L'eau libre terminée, je tourne un peu en rond sur l'aire d'arrivée. Content de ma course dans un premier temps, ça a nagé vraiment fort... La question me revient en boucle : et si j'avais pris les pieds de celui qui a terminé troisième... 

Un peu groggy, je finis par bouger, avec, déjà, une furieuse envie de refaire des eaux libres. "Ce sera pas bien avant mai, de toute manière..."

Un Uber, et je file à la piscine. Du moins, à l'Aspire Dome. C'est gigantesque ! Comment ne pas s'y perdre... Des stades, des salles de basket, des tables pour pongistes, des piscines et des piscines. Jamais vu ça. Des piscines pour faire de la synchro, d'autres piscines pour faire des échauffements de synchro, des piscines de polo, pour les matchs et d'autres pour les entraînements, un bassin de 50m par 10 lignes.

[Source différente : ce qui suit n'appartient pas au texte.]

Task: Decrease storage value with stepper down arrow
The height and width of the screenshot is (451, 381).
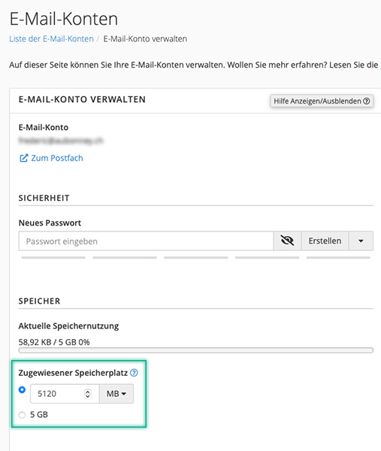Action: [88, 396]
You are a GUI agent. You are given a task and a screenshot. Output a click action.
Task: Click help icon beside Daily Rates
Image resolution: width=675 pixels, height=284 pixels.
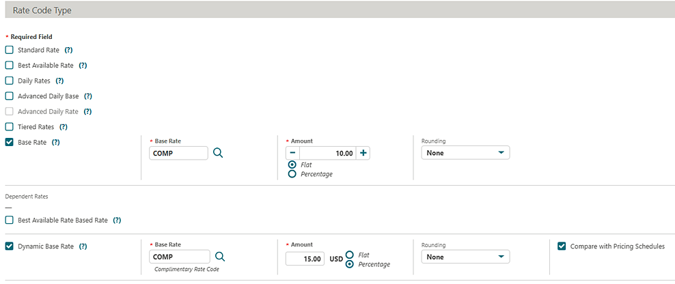(59, 81)
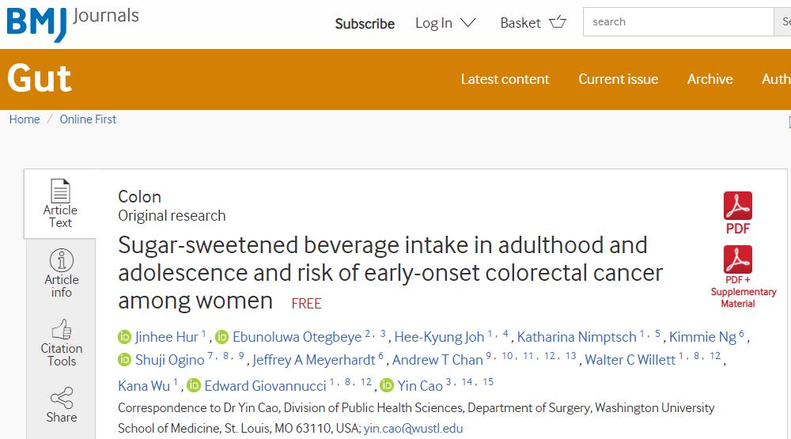
Task: Expand the Log In dropdown
Action: click(x=445, y=23)
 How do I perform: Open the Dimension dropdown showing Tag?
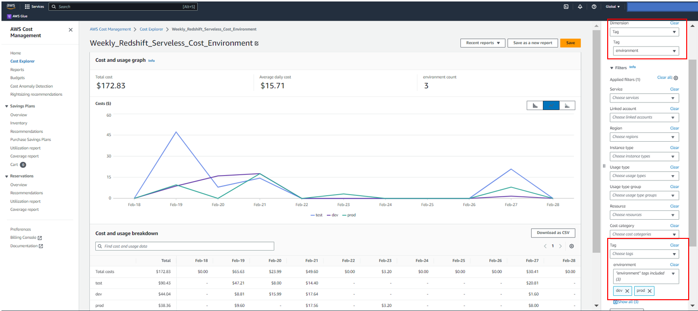coord(644,31)
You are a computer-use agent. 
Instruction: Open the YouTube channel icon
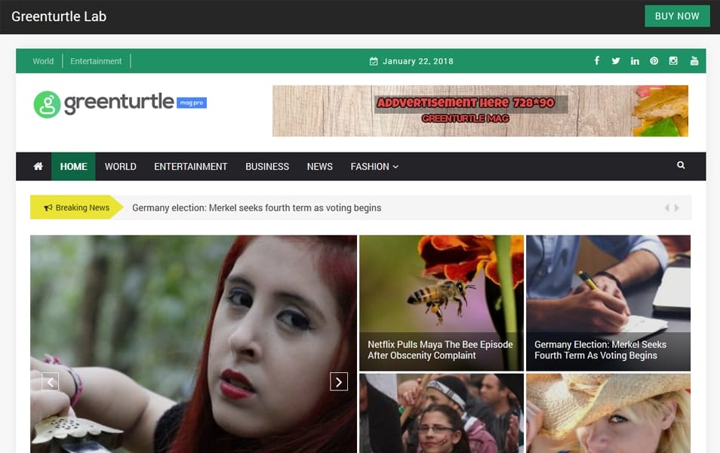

"Ah non, c'est pas là, mais en face !"

En face, dans le fameux Dôme, se trouvait un stade de foot couvert avec tribunes, qui a été transformé pour l'occasion en une piscine éléphantesque. Jeux de lumières, moquette absolument partout autour du bassin, sono dernier cri, bluffant. Juste à côté, un autre bassin de 50m et 10 lignes d'eau. Des salles de sports, des jacuzzis, une fosse à plongeon, des salles de tout ce qu'on veut, et puis, à l'extérieur, un énième bassin de 50m par 10 lignes. 

Mais avant de pénétrer, il faut montrer patte blanche, équipé de son accréditation et faire passer son sac aux rayons X. A chaque fois.

"Vous avez une cuillère !

- Euh... Oui, peut-être. Disons que si vous la voyez aux rayons... C'est que j'en ai une, oui.

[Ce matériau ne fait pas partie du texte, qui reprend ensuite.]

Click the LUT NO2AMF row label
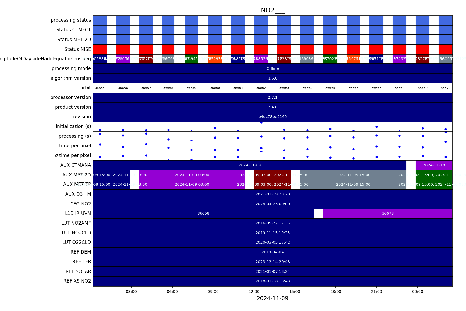The image size is (466, 311). click(76, 223)
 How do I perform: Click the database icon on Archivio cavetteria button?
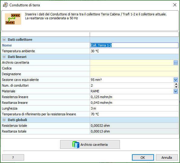click(x=76, y=145)
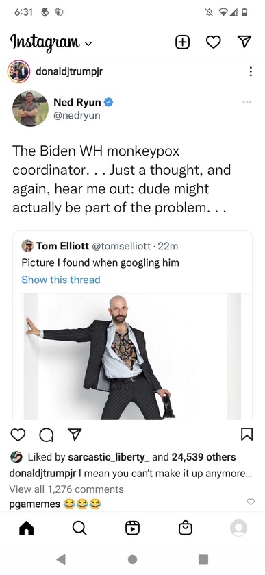The image size is (265, 575).
Task: Save post with bookmark icon
Action: click(x=247, y=435)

- et qu'est-ce que vous faites avec une cuillère pour entrer dans une piscine ?

- la cuillère ? C'est pour retirer les yeux des orbites de mes adversaires. Plop !"

Et je mime le geste avec ma main. Ça ne le fait absolument pas rire. Bide complet, Antoine-Romain...

Un petit plouf dans le bassin de compétition histoire de prendre de premiers repères. Avec les lumières et l'immensité de la salle, c'est plus que nécessaire. Et puis ça me fait la récup des 3km de ce matin.

Le lendemain, j'ai davantage de temps pour barboter. Les épaules et les muscles du dos sont courbatus et biens durs. Les muscles du cou, aussi, surtout à droite, côté où je respire. J'ai dû tourner la tête 900 fois, peut-être même plus hier, ça laisse des traces.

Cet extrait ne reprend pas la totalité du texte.